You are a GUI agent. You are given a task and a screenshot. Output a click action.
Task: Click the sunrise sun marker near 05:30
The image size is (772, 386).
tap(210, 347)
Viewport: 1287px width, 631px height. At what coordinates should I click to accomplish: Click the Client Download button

-.-.-

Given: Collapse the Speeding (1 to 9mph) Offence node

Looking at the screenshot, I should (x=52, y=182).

-.-.-

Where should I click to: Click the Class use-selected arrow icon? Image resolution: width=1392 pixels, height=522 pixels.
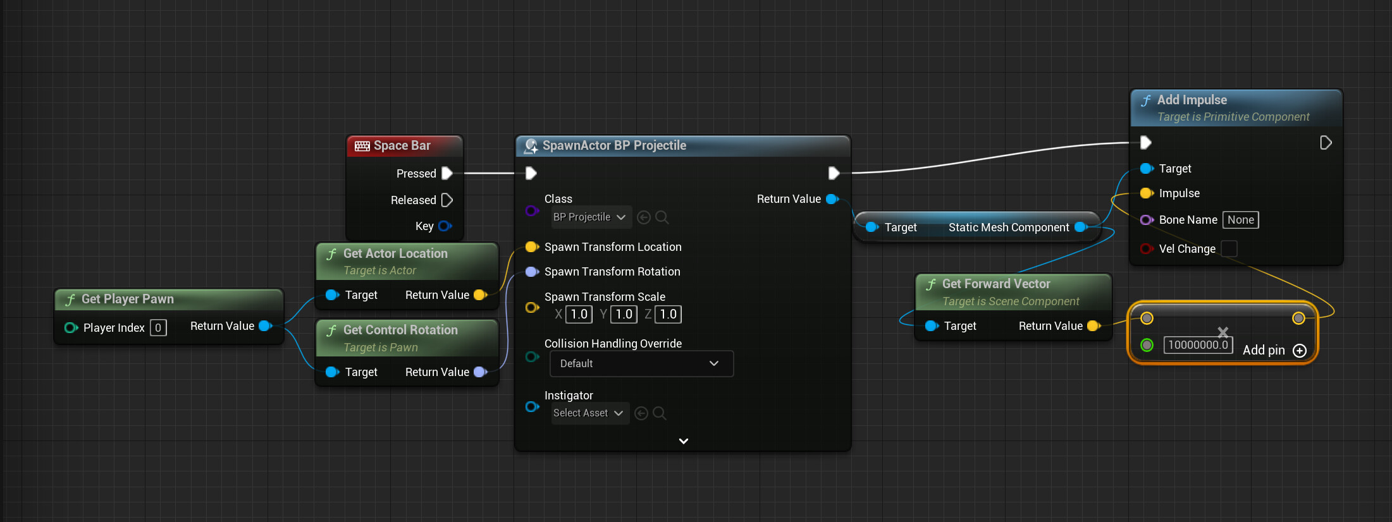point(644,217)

-.-.-

### What is required
Rewrite the lines starting with the one containing "You are a GUI" and ending with the one containing "Viewport: 1287px width, 631px", putting "sunset" in place of "sunrise" and changing nothing else.

### In response
You are a GUI agent. You are given a task and a screenshot. Output a click action.
Task: Click the sunset sun marker near 05:30
The image size is (772, 386).
tap(210, 347)
Viewport: 1287px width, 631px height. At what coordinates should I click to accomplish: Click the Client Download button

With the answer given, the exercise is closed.